SHORT PROBLEM: Reproduce the stretch from the line that contains "The width and" through the end of the records, leaving the pictures out of your answer.
%%
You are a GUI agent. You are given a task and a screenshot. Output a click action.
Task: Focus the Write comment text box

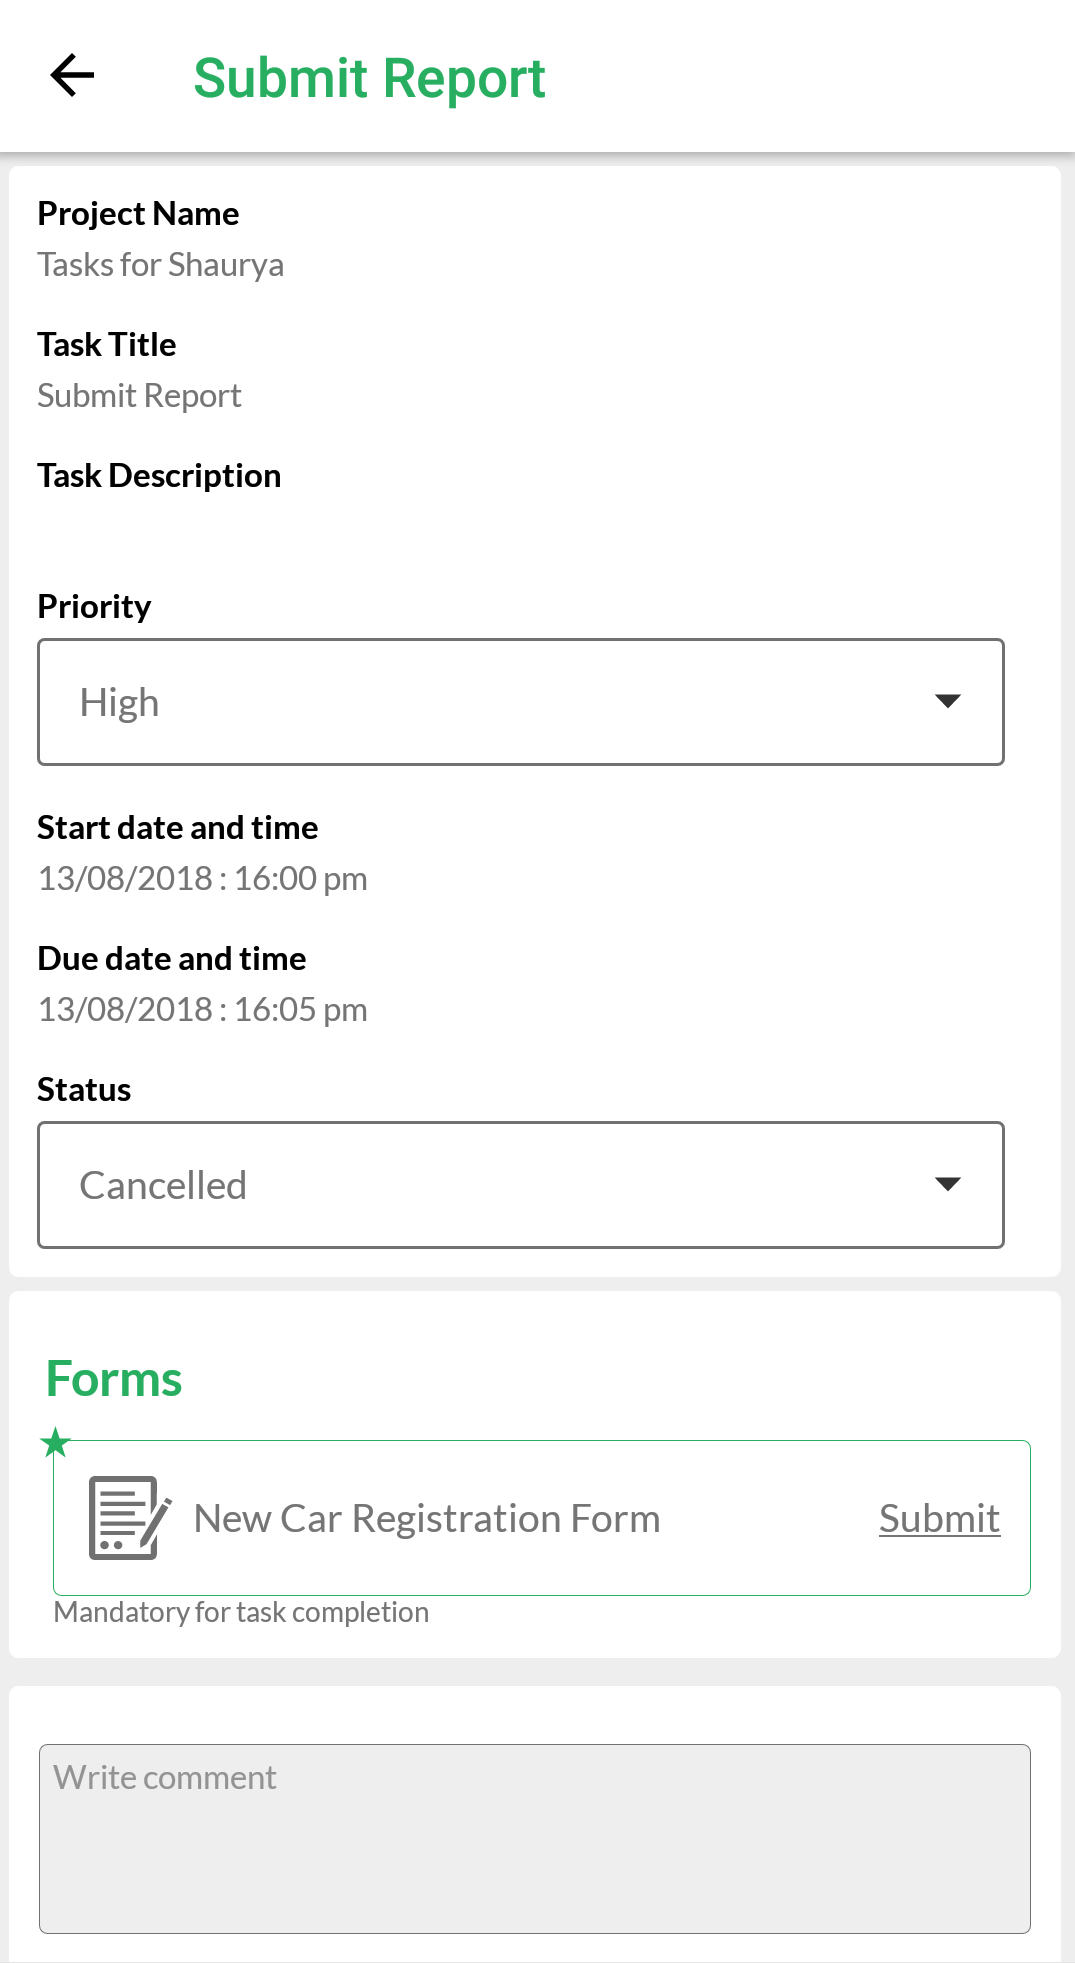coord(535,1838)
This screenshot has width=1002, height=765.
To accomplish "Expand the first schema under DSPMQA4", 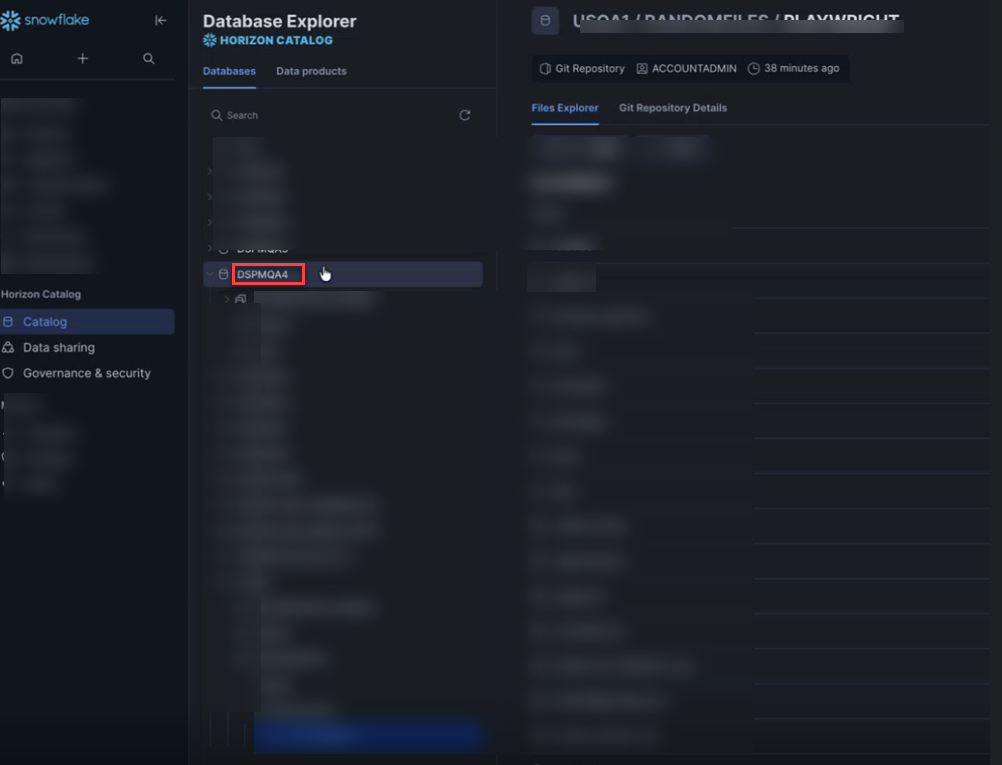I will pyautogui.click(x=227, y=299).
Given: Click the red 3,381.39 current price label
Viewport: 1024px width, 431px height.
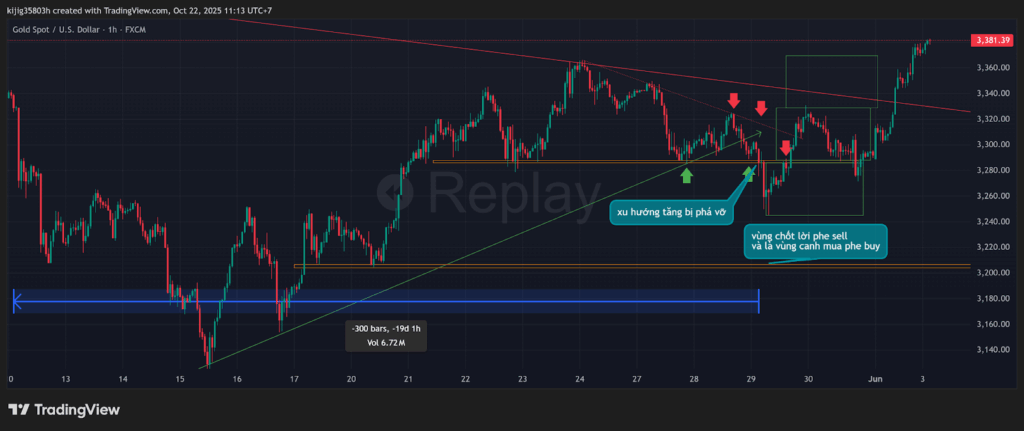Looking at the screenshot, I should coord(993,40).
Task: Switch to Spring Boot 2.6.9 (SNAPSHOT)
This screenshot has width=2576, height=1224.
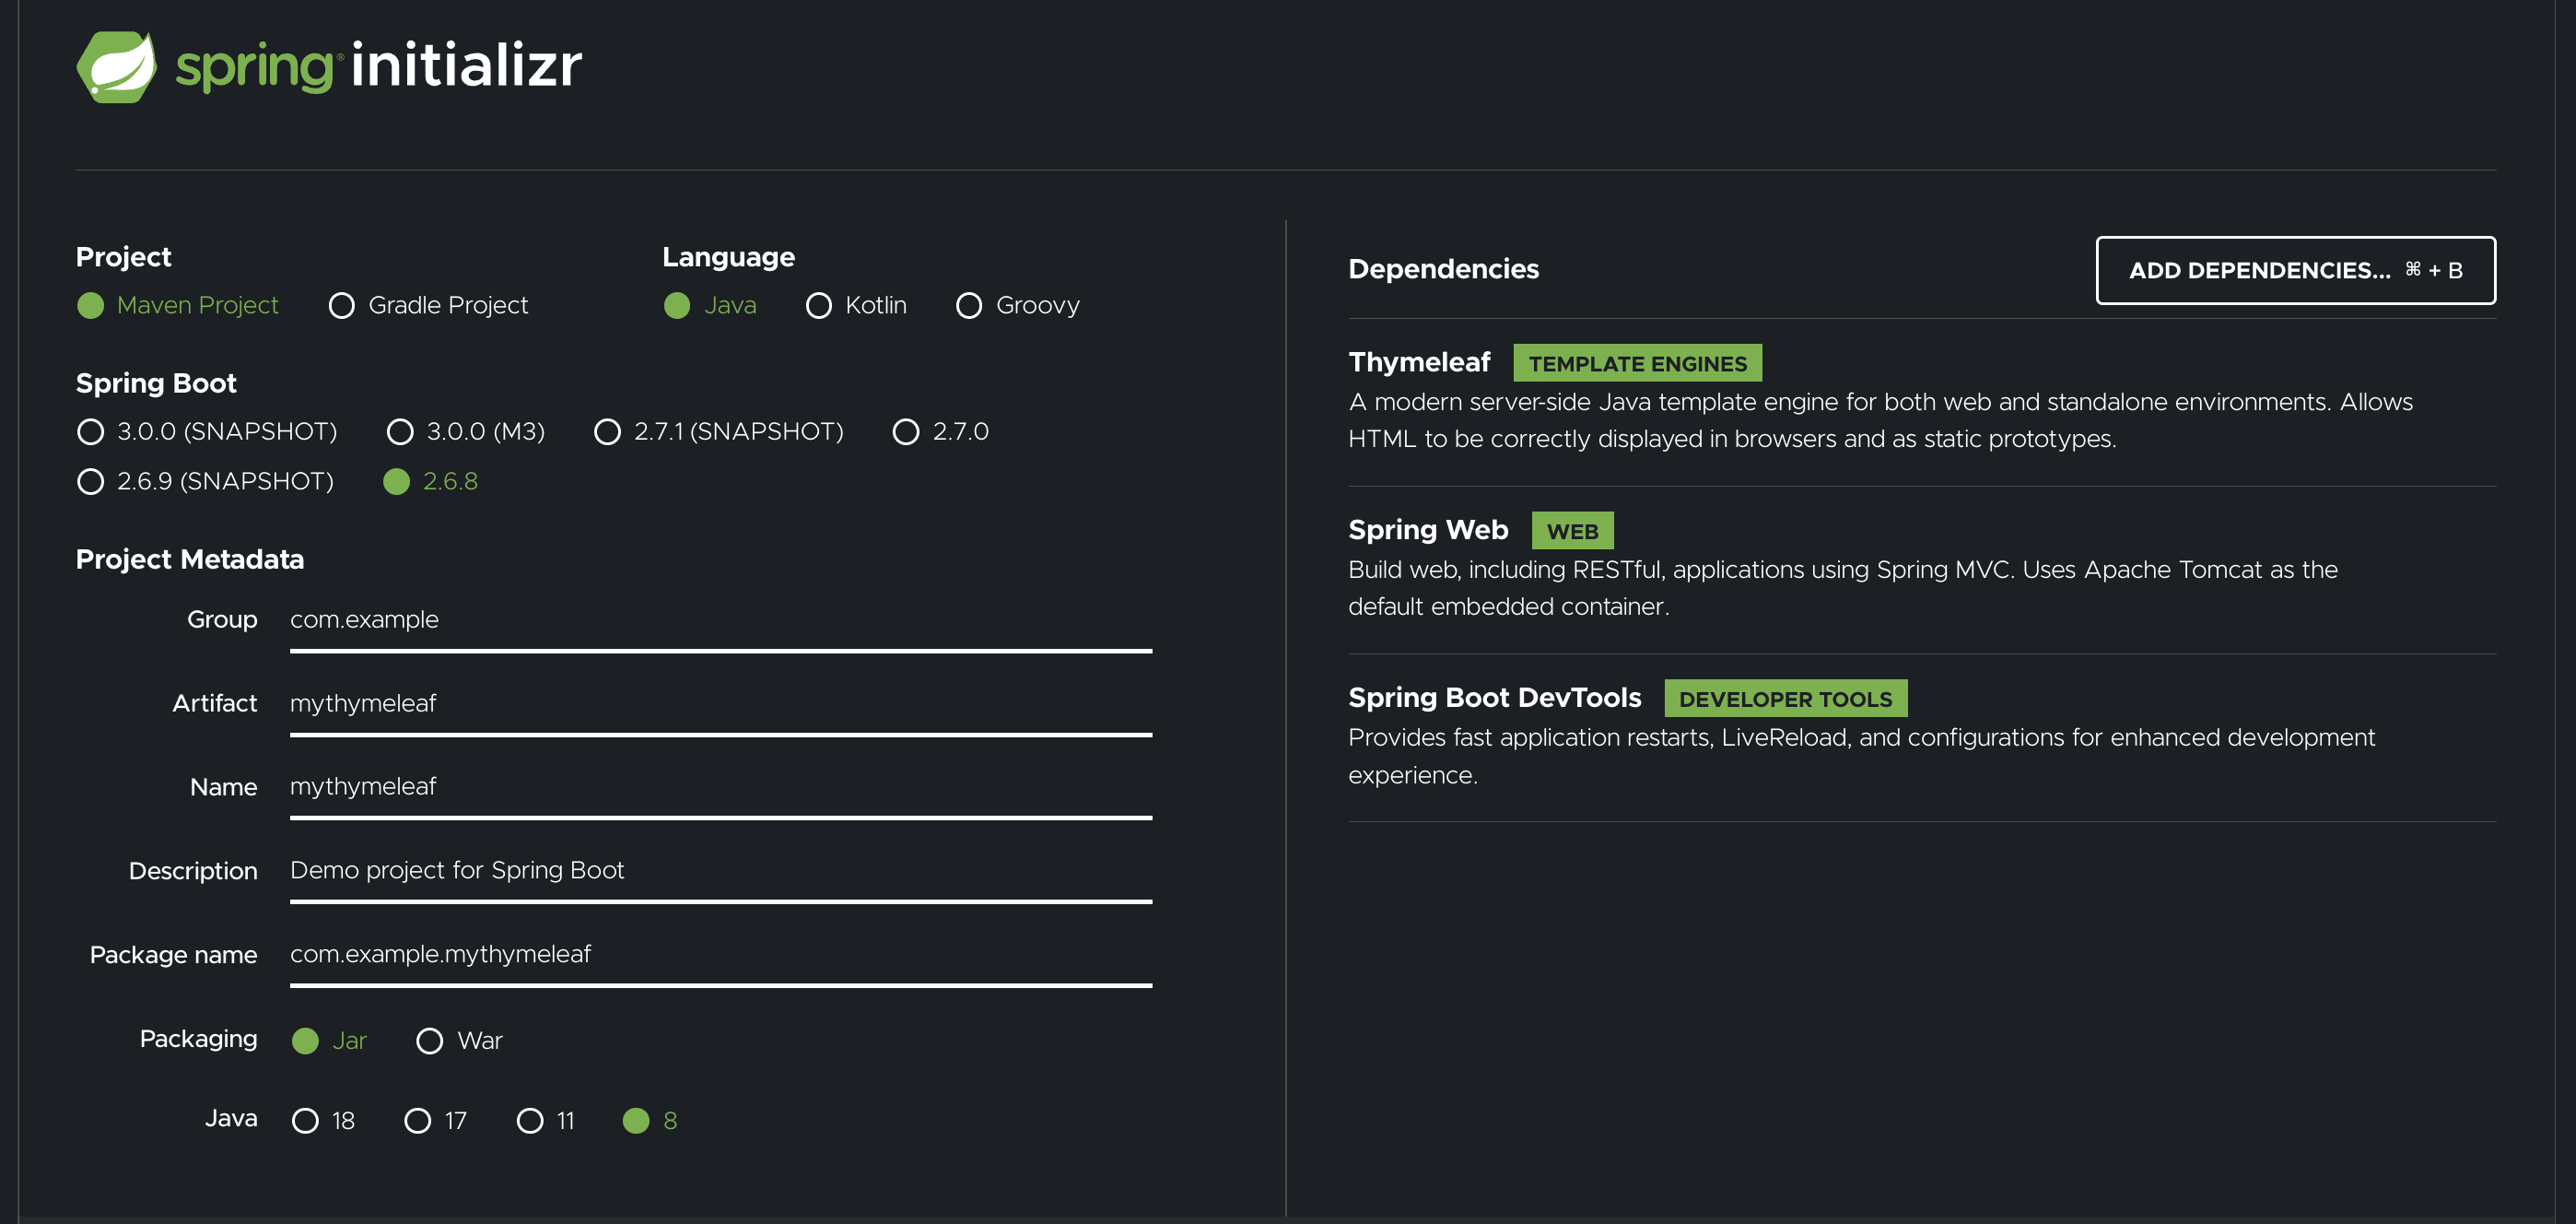Action: click(91, 482)
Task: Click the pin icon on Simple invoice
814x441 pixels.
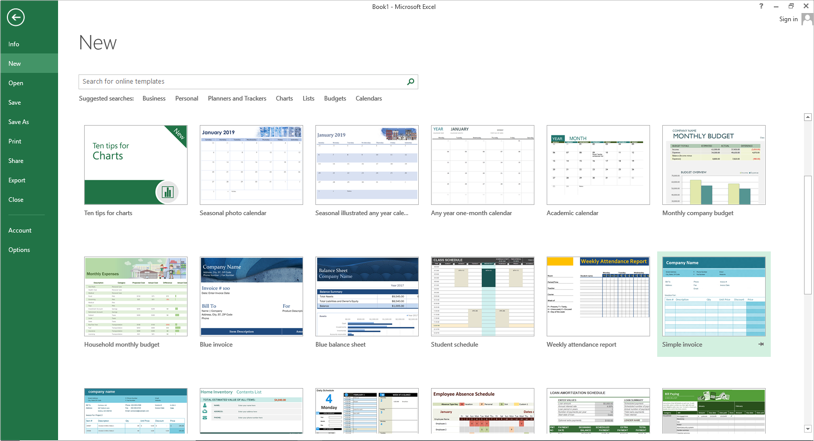Action: coord(761,344)
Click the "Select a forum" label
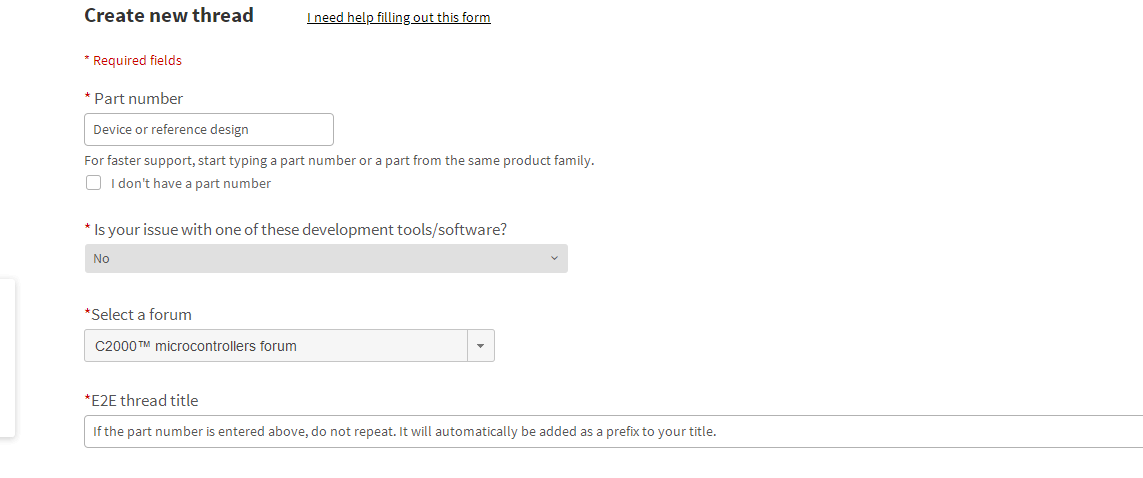The image size is (1143, 478). pyautogui.click(x=141, y=315)
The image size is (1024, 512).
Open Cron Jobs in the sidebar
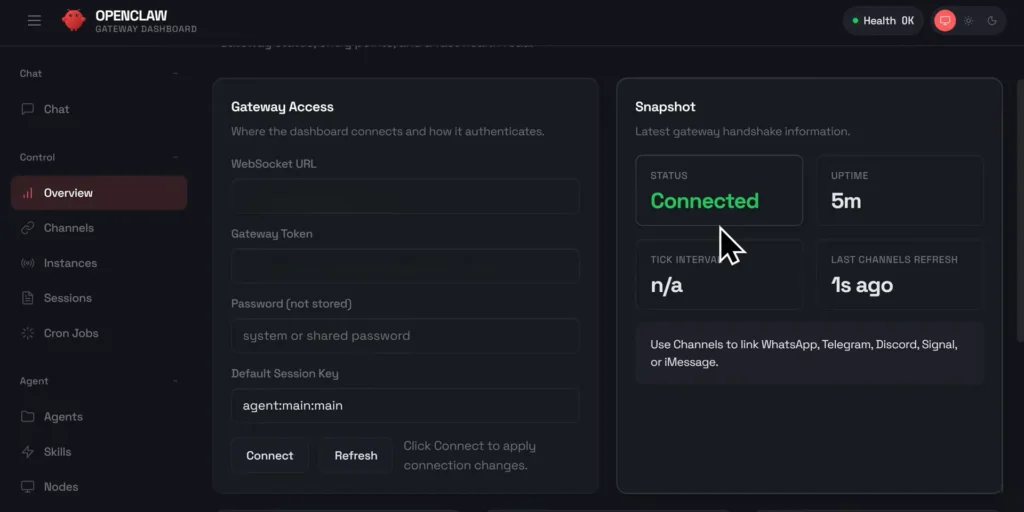[71, 333]
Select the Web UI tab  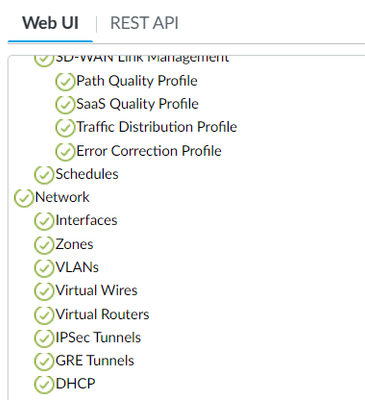pos(50,23)
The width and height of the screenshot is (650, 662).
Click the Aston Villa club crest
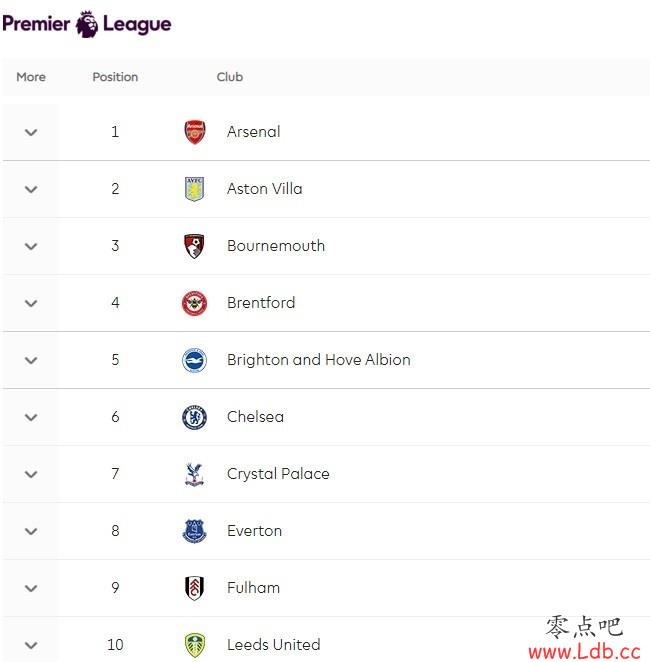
%%
EXERCISE SOLUTION:
The width and height of the screenshot is (650, 662).
Click the Aston Villa club crest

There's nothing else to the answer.